California is unique in that it has the most varity of softwoods available ranging from redwood to pine and cedar. If you’re looking for a great deal on dicount cedar siding, redwood siding, or even pine paneling then Lumber Out West is the place for you. Although specializing in only selling the higher grades of quality lumber products our low overhead enables us to often beat the discount lumber yards prices.
Western red cedar is sold by the “grade” or quality of the milled lumber. When a tree is logged it is transferred to the lumber mill and sorted into separate piles depending on its’ quality. This separation allows the mill to take all the logs of a specific grade and mill them together saving time. The grades are separated by the quality of the wood which basically means knotty cedar or clear cedar. The knotty grades are used for fencing, decking, and structural support where the knots do not detract from the aesthetic look of the project. The clear grades are used when a more clean, finished look is desired whether for indoor paneling or outdoor siding and decking.
The large size of timbers makes kiln drying impractical due to the drying stresses which would result from differential moisture contents between the interior and exterior of the timber. For this reason, timbers are usually dressed green (moisture content above 19 percent), and the moisture content of timber upon delivery will depend on the amount of air drying which has taken place.
-=-=-
§ REQUIREMENTS
1. Answer these questions from the lumber page:
(a) For what uses are the knotty grades of cedar listed?
(b) What moisture content counts as green for dressed timbers?
(c) What does sorting logs by grade allow the mill to do?
2. Translate this sentence from the lumber page into Spanish: "Western red cedar is sold by the “grade” or quality of the milled lumber."
Answer from the lumber page alone.

§ DATA PROVIDED
-=-=-
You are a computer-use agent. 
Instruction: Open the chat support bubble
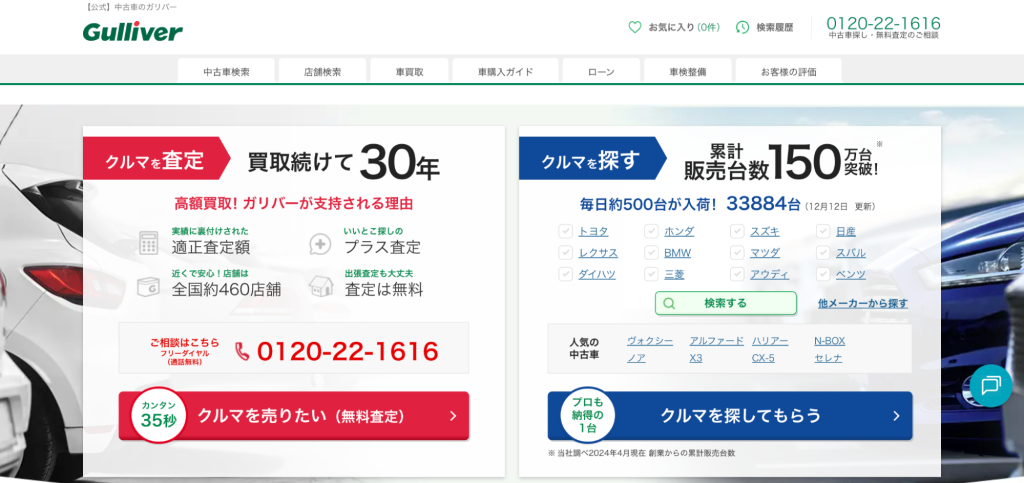click(990, 385)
-=-=-
§ EXPECTED RESPONSES
1.
(a) Fencing, decking, and structural support.
(b) Above 19 percent.
(c) Take all the logs of a specific grade and mill them together, saving time.

2. El cedro rojo occidental se vende según el «grado» o la calidad de la madera aserrada.